# grass-eating



## bryank (Jul 18, 2010)

As my first lab got older, he seemed to eat grass more. I have a new puppy and he too is eating grass. Is this a sign of a vitamin, mineral or fiber deficiency, that his diet is lacking in something? In looking at many of these posts the consensus seems to be that grain-free foods are better, that dogs are not omnivores and dont need grains/plants. Then why do so many of them eat grass?


----------



## ruckusluvr (Oct 28, 2009)

some say 

a. its because grass irritates the stomach and makes them throw up. a dog might feel ill, and want to throw up... so it eats the grass

b. it taste good! (new, young grass is tender and sweet. i think its the number 1 reason dogs eat grass)


----------



## DaneMama (Jun 27, 2008)

I agree with rukusluvr with her reasons dogs eat grass.


----------



## RawFedDogs (Jun 16, 2008)

And so do I. I KNOW they don't eat grass for nutrition.


----------



## magicre (Apr 7, 2010)

i watch my dogs go in and out of this phase....

when they were on kibble, the only time they ate grass was to make themselves vomit...pretty nifty way...certainly better than sticking a finger down one's throat after too much tequila or bad food...

now they are raw fed, they eat grass before it is mowed out back....and i honestly think they do it because they can....maybe it just tickles their noses...

my bubba eats blankets too....loves them...i don't think there is anything nutritional in them either 

it's not nutritional for them....and it wasn't for me when i was a kid and we used to sit around and eat grass...


----------



## wags (Jan 31, 2009)

My dogs eat grass also! I call them cattle! They don't always do it to puke, just like to eat it at times! Crazy cow dogs haha!


----------



## jdatwood (Apr 13, 2009)

Ours do it.

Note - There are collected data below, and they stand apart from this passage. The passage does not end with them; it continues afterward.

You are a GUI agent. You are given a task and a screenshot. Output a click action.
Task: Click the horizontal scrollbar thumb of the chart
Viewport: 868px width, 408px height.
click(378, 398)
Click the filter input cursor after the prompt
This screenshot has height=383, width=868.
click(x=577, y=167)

I just laugh and call them cows.

When it comes out the back end as the same fully intact piece of grass they swallowed you know it's definitely not for nutrition. :wink:


----------



## magicre (Apr 7, 2010)

jdatwood said:


> Ours do it. I just laugh and call them cows.
> 
> When it comes out the back end as the same fully intact piece of grass they swallowed you know it's definitely not for nutrition. :wink:


the only time i see it, really, is when some is hanging like straw off bubba's teeth.....i don't see it come out the way it went in...

i just don't see it once they've eaten it....'course, they don't eat a lot of it...less now as we get more into raw....

..i figure...it can't hurt them..it's our grass...we don't spray it....so i kinda wish they would be more goat like so honey doesn't have to mow LOL


----------